Liver, forebrain, and hindbrain CoA concentrations in mice treated with members of the FG¹ compound series. CoA concentrations of compounds 3 and 5 were compared to those of 2 at a dose of 10 mg/kg. Compounds 8 and 9 were compared to 2 at a dose of 15 mg/kg: (A) liver CoA, (B) forebrain CoA, and (C) hindbrain CoA. The control mice were given the vehicle (30% Captisol). All mice were given five doses 12 h apart. An asterisk indicates mice were given three doses 24 h apart. All tissues were harvested 4 h after the last dose. The mean ± SEM is plotted, and the p values from a nonparametric t test are colored red.

Figure 5

Liver, forebrain, and hindbrain CoA concentrations in mice treated with members of the FG² and FG³ compound series. R is Cl or CN in that position. (A–C) CoA concentrations of FG² pyridine compounds 17 and 18 compared to those of 2 at a dose of 15 mg/kg.
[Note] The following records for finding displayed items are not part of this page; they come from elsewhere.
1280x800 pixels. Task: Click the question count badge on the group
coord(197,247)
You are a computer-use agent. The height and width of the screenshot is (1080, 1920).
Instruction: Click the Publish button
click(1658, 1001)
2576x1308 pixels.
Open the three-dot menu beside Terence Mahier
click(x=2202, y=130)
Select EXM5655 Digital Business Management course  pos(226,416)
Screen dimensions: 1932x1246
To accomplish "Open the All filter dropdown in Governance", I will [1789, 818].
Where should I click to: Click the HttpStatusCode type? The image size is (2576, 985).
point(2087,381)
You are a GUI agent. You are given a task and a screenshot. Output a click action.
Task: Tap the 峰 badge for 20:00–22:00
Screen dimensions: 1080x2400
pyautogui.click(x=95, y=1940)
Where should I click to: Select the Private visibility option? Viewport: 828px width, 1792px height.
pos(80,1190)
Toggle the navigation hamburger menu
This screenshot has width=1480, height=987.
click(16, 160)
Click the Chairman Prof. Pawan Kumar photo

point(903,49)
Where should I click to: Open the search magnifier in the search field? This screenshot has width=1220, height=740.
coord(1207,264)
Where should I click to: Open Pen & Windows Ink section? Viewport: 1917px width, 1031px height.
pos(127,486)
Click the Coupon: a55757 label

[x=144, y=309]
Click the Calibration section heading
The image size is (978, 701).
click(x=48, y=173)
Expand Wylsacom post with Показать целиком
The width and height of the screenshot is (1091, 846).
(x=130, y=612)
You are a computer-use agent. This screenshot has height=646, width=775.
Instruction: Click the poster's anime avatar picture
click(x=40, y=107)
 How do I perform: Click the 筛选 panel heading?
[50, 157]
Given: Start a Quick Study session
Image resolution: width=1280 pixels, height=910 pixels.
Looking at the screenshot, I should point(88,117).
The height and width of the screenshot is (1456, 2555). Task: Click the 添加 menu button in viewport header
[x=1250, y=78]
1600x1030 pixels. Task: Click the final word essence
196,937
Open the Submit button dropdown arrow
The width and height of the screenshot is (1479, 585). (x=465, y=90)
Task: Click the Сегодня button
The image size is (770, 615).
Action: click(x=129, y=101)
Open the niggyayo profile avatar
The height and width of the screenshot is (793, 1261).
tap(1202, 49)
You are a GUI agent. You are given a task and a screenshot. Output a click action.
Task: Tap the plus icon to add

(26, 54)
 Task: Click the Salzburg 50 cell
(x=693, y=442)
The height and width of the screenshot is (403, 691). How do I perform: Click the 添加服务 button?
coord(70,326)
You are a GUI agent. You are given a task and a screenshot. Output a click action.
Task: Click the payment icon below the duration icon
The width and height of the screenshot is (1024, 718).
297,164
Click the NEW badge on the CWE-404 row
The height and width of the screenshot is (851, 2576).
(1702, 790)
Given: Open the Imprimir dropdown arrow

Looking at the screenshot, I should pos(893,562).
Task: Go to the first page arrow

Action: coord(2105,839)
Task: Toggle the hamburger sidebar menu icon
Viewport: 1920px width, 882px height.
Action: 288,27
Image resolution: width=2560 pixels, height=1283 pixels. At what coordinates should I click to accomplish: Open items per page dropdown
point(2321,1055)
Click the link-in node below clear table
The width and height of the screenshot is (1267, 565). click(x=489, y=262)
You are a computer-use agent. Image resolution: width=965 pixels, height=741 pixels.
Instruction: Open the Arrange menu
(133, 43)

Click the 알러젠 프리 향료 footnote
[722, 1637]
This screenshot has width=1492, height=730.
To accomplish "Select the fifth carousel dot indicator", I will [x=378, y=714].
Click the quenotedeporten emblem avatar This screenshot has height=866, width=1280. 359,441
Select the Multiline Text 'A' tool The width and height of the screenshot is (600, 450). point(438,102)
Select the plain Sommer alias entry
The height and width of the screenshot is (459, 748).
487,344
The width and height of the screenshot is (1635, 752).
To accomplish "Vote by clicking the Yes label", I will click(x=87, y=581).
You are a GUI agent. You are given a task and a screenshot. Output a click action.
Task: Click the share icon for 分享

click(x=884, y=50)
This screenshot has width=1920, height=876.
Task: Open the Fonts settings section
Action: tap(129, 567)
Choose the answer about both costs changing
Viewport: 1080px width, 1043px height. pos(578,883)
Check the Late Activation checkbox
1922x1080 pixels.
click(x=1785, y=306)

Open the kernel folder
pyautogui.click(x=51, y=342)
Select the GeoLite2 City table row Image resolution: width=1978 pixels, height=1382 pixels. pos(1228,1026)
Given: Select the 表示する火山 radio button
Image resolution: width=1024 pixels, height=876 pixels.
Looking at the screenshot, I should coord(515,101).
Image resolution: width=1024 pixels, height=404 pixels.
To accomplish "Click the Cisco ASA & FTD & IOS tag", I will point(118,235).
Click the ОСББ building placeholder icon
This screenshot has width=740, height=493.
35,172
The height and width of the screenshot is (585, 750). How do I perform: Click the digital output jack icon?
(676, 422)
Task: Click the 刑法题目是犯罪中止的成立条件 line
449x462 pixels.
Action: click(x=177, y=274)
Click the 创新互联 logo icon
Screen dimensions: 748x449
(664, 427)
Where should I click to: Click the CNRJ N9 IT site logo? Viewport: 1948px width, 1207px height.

FG² fluorinated compounds 21, 22, and 24 compared to 2 at a dose of 10 mg/kg: (A) liver CoA, (B) forebrain CoA, and (C) hindbrain CoA. (D–F) CoA concentrations of the FG³ methyl substitutions in 27 and 29 compared to those of 2 at a dose of 10 mg/kg. FG³ methyl substitution combined with FG² fluorination in 31 and 33 compared to 2 and 5 at a dose of 10 mg/kg: (D) liver CoA, (E) forebrain CoA, and (F) hindbrain CoA. The control mice were given the vehicle (30% Captisol). All mice were given five doses 12 h apart. An asterisk indicates mice were given three doses 24 h apart. All tissues were harvested 4 h after the last dose. The mean ± SEM is plotted, and the p values from a nonparametric t test are colored red.